It's important to put that into context. Firstly, where this really kicks in is for out and out catastrophically injured people. I'm talking tetraplegic, paraplegic, brain injury, spinal cord injury, amputee type claims. Yes in theory this could apply to any injury claim but this is where headline figure type figures are generated. Would you see that type of claimant go short? Secondly the discount rate was previously set for around 16 years at a figure which meant claimants were massively out of pocket and essentially having to 'borrow' from other aspects of their claim to make up shortfall. It's funny how Insurers weren't bleating half as much when they've had it so good for 16 years!!!

Adaptations are recoverable where it's shown they improve the position. Say for example an amputee won't get use out of a £75k hand then it's not recoverable. But if they do why shouldn't they get the best tech they can? It's still not as good as the original but that doesn't mean they should have to put up with the cheapest just to keep an Insurers balance sheet looking healthy.

Again to try and put into context figures for a catastrophic claims often the damages for the pain, suffering and loss of amenity component is often one of the smaller heads of loss. We are talking maybe £300-£320k max. I don't know anybody who would take that money in exchange for the injuries you have to have to get that sort of award. The range of damages are set by senior judges and applied by the Courts so this is not either side of the fence 'getting their way'. Where this become dangerous is politicians interfering in an independent process and it's often under very heavy influence and lobbying from the Association of British Insurers. Let's be clear, the ABI wants its members to pay out less but where does that leave a claimant? Yup reliant on the State that can't actually provide in the first place!

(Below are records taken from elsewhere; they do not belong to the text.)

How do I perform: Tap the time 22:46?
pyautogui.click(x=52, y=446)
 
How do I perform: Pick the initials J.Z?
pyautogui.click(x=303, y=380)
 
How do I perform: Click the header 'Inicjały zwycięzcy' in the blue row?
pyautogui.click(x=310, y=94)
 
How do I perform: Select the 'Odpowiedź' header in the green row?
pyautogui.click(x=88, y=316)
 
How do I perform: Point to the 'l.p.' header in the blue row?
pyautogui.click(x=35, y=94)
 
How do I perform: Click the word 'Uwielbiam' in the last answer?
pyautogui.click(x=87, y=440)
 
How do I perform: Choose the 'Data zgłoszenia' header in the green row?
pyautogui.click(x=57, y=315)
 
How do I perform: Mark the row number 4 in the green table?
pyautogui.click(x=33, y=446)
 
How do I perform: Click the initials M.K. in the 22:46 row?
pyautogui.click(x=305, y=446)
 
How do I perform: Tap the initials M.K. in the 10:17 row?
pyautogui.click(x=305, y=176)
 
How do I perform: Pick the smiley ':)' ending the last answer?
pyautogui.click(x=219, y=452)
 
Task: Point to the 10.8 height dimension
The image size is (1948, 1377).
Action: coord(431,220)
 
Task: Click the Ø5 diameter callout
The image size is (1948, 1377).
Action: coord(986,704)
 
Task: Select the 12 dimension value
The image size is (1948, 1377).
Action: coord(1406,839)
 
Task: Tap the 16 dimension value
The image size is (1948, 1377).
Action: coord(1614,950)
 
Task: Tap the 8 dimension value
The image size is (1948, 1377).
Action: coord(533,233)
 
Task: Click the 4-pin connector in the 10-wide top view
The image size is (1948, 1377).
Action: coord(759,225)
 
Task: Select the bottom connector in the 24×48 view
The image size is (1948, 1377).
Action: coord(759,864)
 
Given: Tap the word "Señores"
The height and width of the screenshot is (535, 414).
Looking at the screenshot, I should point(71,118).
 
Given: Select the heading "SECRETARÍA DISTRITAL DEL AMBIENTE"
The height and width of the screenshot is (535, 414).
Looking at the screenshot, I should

The general public just see the odd rotten apple and the ABI are very good at getting that into the press, who incidentally have a vested interest. Reduction of Legal Aid created an unintended monster in the form of Conditional Fee Agreements (no win, no fee). Reason the press don't like that is they are royally out of pocket when they are sued for libel claims so they have a common interest. So it's a perfect storm...ABI are powerful and rich, politicians are too happy to lend an ear to the powerful and rich who bankroll them and the ABI along with compliant politicians have an ally in the press.

Then we roll out the poor National Health service who are haemorrhaging money in negligence claims. It's wrong that money is going to those injured due to negligent treatment isn't it? Except it isn't as it shouldn't happen to start with in all but extreme cases and more often than not the reason it is, is because the NHS is under resourced and stretched. This feeds into the PI accident claim point above. If you under-compensate that claimant they end up on the doorstep of the NHS!

In summary, don't be fooled by the headlines there's a lot more going on here than the ABI, politicians and press would have you believe. Premiums are high ultimately because it suits and greed drives profit, just ask the shareholders.


----------